这里有必要要阐述下字幕文件从单独的一个文件到成为视频的一部分做要进行的操作。这边的描述可能不太准确,还是需要看完整个系列比较好。
第一步,我们前面已经做过了,就是文本的解析。
第二步,就是把字幕放进CMSampleBufferRef里。
第三步,将CMSampleBufferRef装入AVAssetWriterInput
第四步,如果有多个字幕的话,重复第三步,所有的AVAssetWriterInput组成一个Input Group。

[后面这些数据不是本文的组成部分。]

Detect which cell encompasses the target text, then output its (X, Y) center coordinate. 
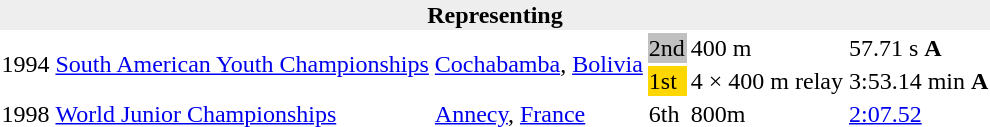
400 m (766, 48)
4 × 400 m relay (766, 81)
2nd (666, 48)
57.71 s A (919, 48)
3:53.14 min A (919, 81)
1994 (26, 64)
1st (666, 81)
Cochabamba, Bolivia (538, 64)
Representing (495, 15)
South American Youth Championships (242, 64)
Capture the cell that displays the provided text and extract its (x, y) central coordinate. 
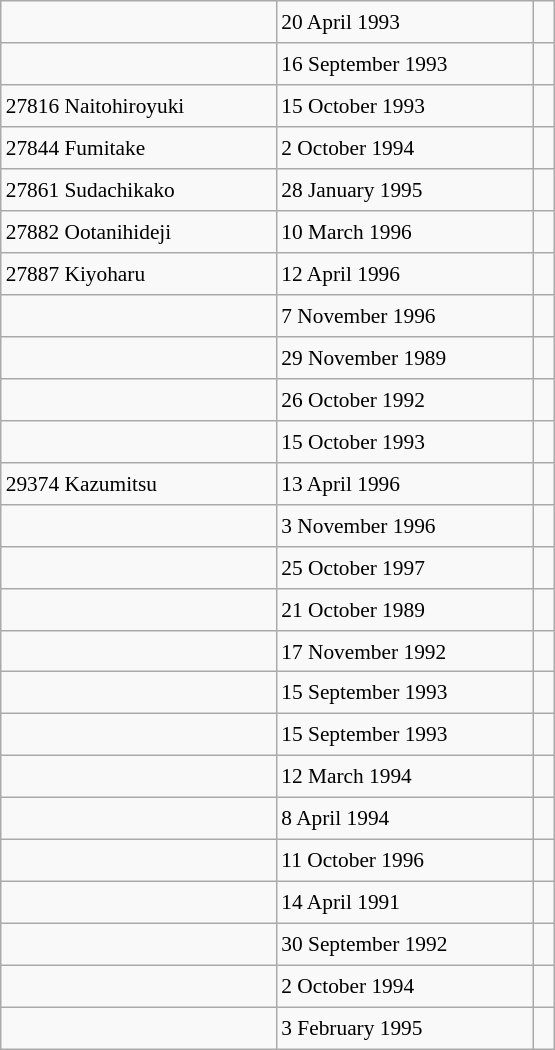
29374 Kazumitsu (139, 483)
16 September 1993 (404, 64)
12 March 1994 (404, 777)
26 October 1992 (404, 399)
7 November 1996 (404, 316)
8 April 1994 (404, 819)
10 March 1996 (404, 232)
27861 Sudachikako (139, 190)
28 January 1995 (404, 190)
13 April 1996 (404, 483)
14 April 1991 (404, 903)
30 September 1992 (404, 945)
25 October 1997 (404, 567)
3 November 1996 (404, 525)
29 November 1989 (404, 358)
12 April 1996 (404, 274)
27844 Fumitake (139, 148)
27887 Kiyoharu (139, 274)
27882 Ootanihideji (139, 232)
17 November 1992 (404, 651)
20 April 1993 (404, 22)
11 October 1996 (404, 861)
21 October 1989 (404, 609)
3 February 1995 (404, 1028)
27816 Naitohiroyuki (139, 106)
Detect which cell encompasses the target text, then output its [X, Y] center coordinate. 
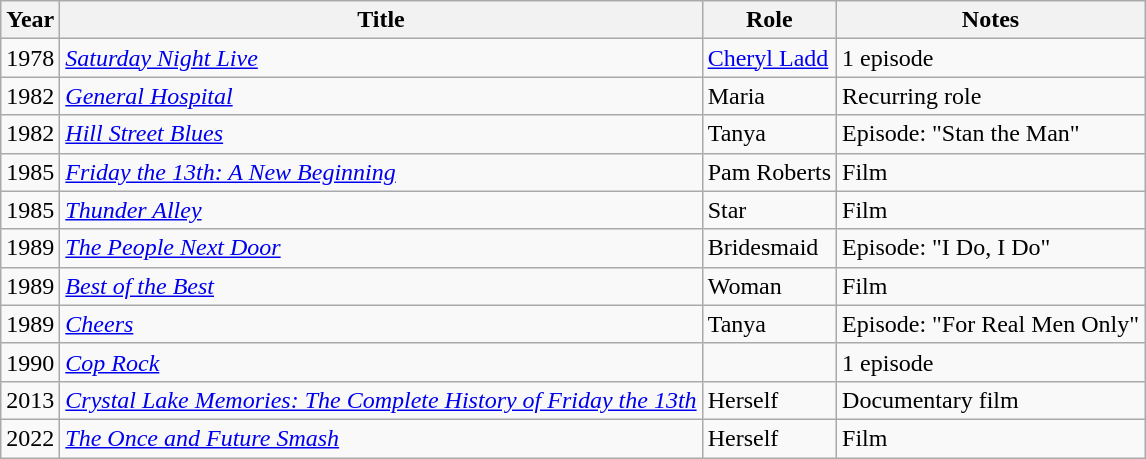
2013 [30, 400]
Pam Roberts [769, 172]
Notes [991, 20]
Thunder Alley [381, 210]
Bridesmaid [769, 248]
1978 [30, 58]
Year [30, 20]
General Hospital [381, 96]
Woman [769, 286]
Hill Street Blues [381, 134]
The Once and Future Smash [381, 438]
Cheryl Ladd [769, 58]
Title [381, 20]
Crystal Lake Memories: The Complete History of Friday the 13th [381, 400]
Friday the 13th: A New Beginning [381, 172]
Episode: "Stan the Man" [991, 134]
Cop Rock [381, 362]
Documentary film [991, 400]
Maria [769, 96]
Best of the Best [381, 286]
Saturday Night Live [381, 58]
The People Next Door [381, 248]
Cheers [381, 324]
Episode: "I Do, I Do" [991, 248]
Role [769, 20]
1990 [30, 362]
2022 [30, 438]
Episode: "For Real Men Only" [991, 324]
Recurring role [991, 96]
Star [769, 210]
Identify which cell holds the provided text, then report its [X, Y] central coordinate. 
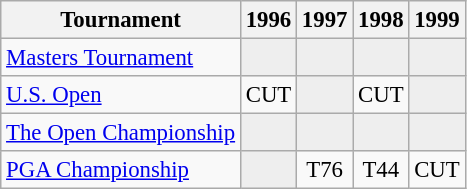
1999 [437, 20]
T76 [325, 170]
U.S. Open [121, 95]
Masters Tournament [121, 58]
T44 [381, 170]
1997 [325, 20]
The Open Championship [121, 133]
1996 [268, 20]
1998 [381, 20]
Tournament [121, 20]
PGA Championship [121, 170]
Scan for the cell matching the given text and deliver its [x, y] coordinate at center. 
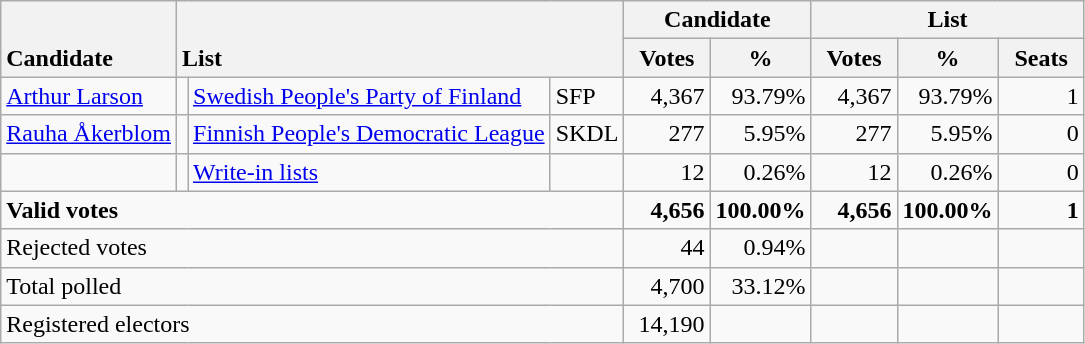
SKDL [587, 134]
Swedish People's Party of Finland [370, 96]
Write-in lists [370, 172]
Total polled [312, 286]
Valid votes [312, 210]
Rauha Åkerblom [89, 134]
Seats [1041, 58]
Finnish People's Democratic League [370, 134]
14,190 [667, 324]
Arthur Larson [89, 96]
4,700 [667, 286]
0.94% [760, 248]
33.12% [760, 286]
SFP [587, 96]
Rejected votes [312, 248]
44 [667, 248]
Registered electors [312, 324]
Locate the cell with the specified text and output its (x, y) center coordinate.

这边有个麻烦的地方就是你要把原视频的各种track及其关系重新读取,写入新文件。
第五步,使用AVAssetWriter将input group写入视频文件中。
本篇将演示在前篇的基础上,将字幕放入CMSampleBufferRef。
首先我们要创建一个CMFormatDescriptionRef,显然你可以猜到,这是字幕文件的格式描述结构。在当前,AVMediaTypeSubtitle的文件格式是tx3g。前面我们还放着一个坑,subtitle类里的第二个,第三个方法都还没介绍。现在介绍第二个:
- (CMFormatDescriptionRef)copyFormatDescription
{
// Create a subtitle 3g text format description with extensions
NSDictionary *extensions = @{(id)kCMTextFormatDescriptionExtension_DisplayFlags : @(self.displayFlags),
(id)kCMTextFormatDescriptionExtension_BackgroundColor : @{
(id)kCMTextFormatDescriptionColor_Red : @0,
(id)kCMTextFormatDescriptionColor_Green : @0,
(id)kCMTextFormatDescriptionColor_Blue : @0,
(id)kCMTextFormatDescriptionColor_Alpha : @255},
(id)kCMTextFormatDescriptionExtension_DefaultTextBox : @{
(id)kCMTextFormatDescriptionRect_Top : @0,
(id)kCMTextFormatDescriptionRect_Left : @0,
(id)kCMTextFormatDescriptionRect_Bottom : @0,
(id)kCMTextFormatDescriptionRect_Right : @0},
(id)kCMTextFormatDescriptionExtension_DefaultStyle : @{
(id)kCMTextFormatDescriptionStyle_StartChar : @0,
(id)kCMTextFormatDescriptionStyle_EndChar : @0,
(id)kCMTextFormatDescriptionStyle_Font : @1,
(id)kCMTextFormatDescriptionStyle_FontFace : @0,
(id)kCMTextFormatDescriptionStyle_ForegroundColor : @{
(id)kCMTextFormatDescriptionColor_Red : @255,
(id)kCMTextFormatDescriptionColor_Green : @255,
(id)kCMTextFormatDescriptionColor_Blue : @255,
(id)kCMTextFormatDescriptionColor_Alpha : @255},
(id)kCMTextFormatDescriptionStyle_FontSize : @255},
(id)kCMTextFormatDescriptionExtension_HorizontalJustification : @0,
(id)kCMTextFormatDescriptionExtension_VerticalJustification : @0,
(id)kCMTextFormatDescriptionExtension_FontTable : @{@"1" : @"Sans-Serif"}};
CMFormatDescriptionRef formatDescription;
CMFormatDescriptionCreate(NULL, kCMMediaType_Subtitle, kCMTextFormatType_3GText, (__bridge CFDictionaryRef)extensions, &formatDescription);
return formatDescription;
}
别害怕,我们来捋一下思路:首先我们要创建个字典,然后声明一个指向表述器结构的指针,最后调用创建方法创建一个表述器结构,并将地址传给前面声明的那个指针,对吧,就这么简单。
现在我们的重点是来了解下这个字典的键值对的意义。
结构有点复杂,这里的所有键都可以在CMTextFormatDescription Constants中找到。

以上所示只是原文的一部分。